Lo primero es hacer una subasta de personajes. El trabajo de mis alumnos será escribir un perfil de cerca de cien páginas sobre uno de ellos, elegido a la carta, habiendo utilizado las técnicas del relato documental para narrar su historia de vida. Si un par coincide en querer contar la vida del mismo ser humano deben pelearse por él convenciéndome con argumentos de información e interpretación sobre a quién debo encomendarle el reportaje de esa persona. De inmediato todos los estudiantes se convierten en detectives, persiguiendo cada huella dejada por sus personajes en pruebas documentadas (testimonios orales, escritos o audiovisuales) desde el nacimiento hasta la muerte. En el caso de que el personaje esté vivo, se debe ir ganando su confianza e intimidad y acompañarlo en su vida diaria hasta convertirse uno en parte del decorado, apuntar los hechos y las sospechas con sus seis sentidos, y pensar en escenas, paradojas y metáforas hasta edificar una aún borrosa pero completa silueta de su perfil en un índice virtual, un primer esqueleto del personaje.

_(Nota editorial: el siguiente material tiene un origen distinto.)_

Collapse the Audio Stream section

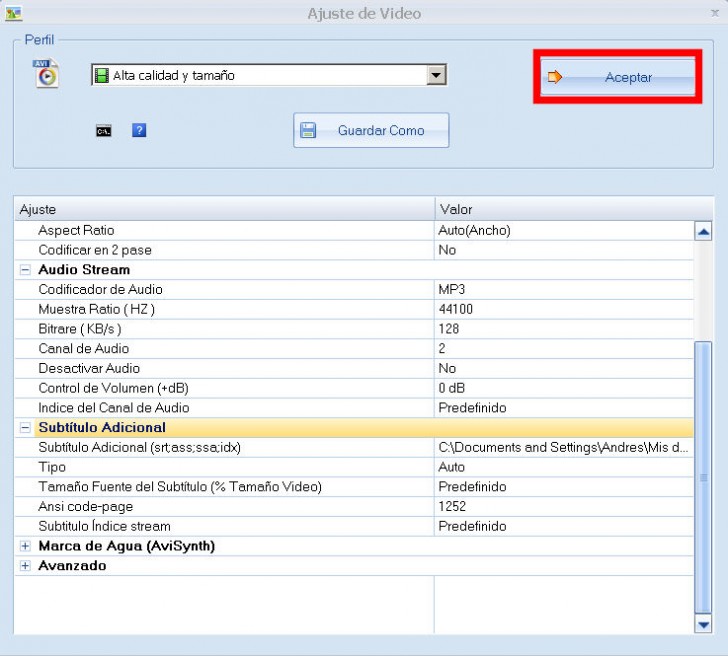pyautogui.click(x=25, y=270)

La inmersión es el tiempo dedicado al trabajo y en mi taller se alcanza con tres ejercicios simultáneos: leer, reportar y escribir. Desde textos que ponen en guardia contra las tentaciones de la ficción (¿Quién cree en Janet Cooke?, de García Márquez, por citar a un latinoamericano) hasta poéticas de relato documental (la más completa es la de Ryszard Kapuscinski en Apuntes nómadas, que cree en la ensayificación de la prosa, una narrativa periodística donde haya, además de hechos escenificados, ideas propias y ajenas sobre el tema y así conseguir una mayor perdurabilidad). Y leemos también desde perfiles de la tradición anglosajona (más allá de los hoy cuestionados Truman Capote y Bob Woodward, los publicados en The New Yorker y Granta, los de Jon Lee Anderson, y el reciente The Orchid Thief, de Susan Orlean, por ejemplo) hasta los de la tradición latinoamericana (que a partir de la narrativa periodística de García Márquez, Tomás Eloy Martínez y Carlos Monsiváis, ha despegado en un vuelo más cosmopolita con Juan Villoro y Martín Caparrós). De este menú de autores tratamos de robar lecciones y puntos de vista para aprender cómo pueden funcionar las técnicas literarias en el discurso de la veracidad en vez del de la verosimilitud.

Pero la objetividad es para los Premios Nobel de Física y no para un periodista literario. Es decir, un relato de viajes no es tanto sobre el país que se visita sino de la persona que viaja. Se suele acusar cualquier uso de la primera persona singular de exhibicionismo, sobre todo entre los editores de América Latina, donde aún se conserva una histeria tal como si se tratara de caprichosos herejes. Mis alumnos tratan de ver el uso de la primera persona como una voz propia que es más un sello de honestidad, desnudez y precariedad frente al disfraz de neutralidad de esa voz institucional con la que lo público no alcanza ninguna sensación de intimidad. Así los alumnos llegan a sentir quién es su personaje y son arquitectos de su relato documental, después de haber recogido y mezclado cada ladrillo en su reportaje de calle y cruce de fuentes como obreros de construcción civil. A partir de este punto se dedican a un trabajo más fino en busca de la atmósfera y el ritmo de su relato, además de la erótica de las palabras, hasta terminar de cincelar el perfil casi definitivo de su visión del personaje. Y si hay un vuelo sólo es el de una literatura al ras del suelo.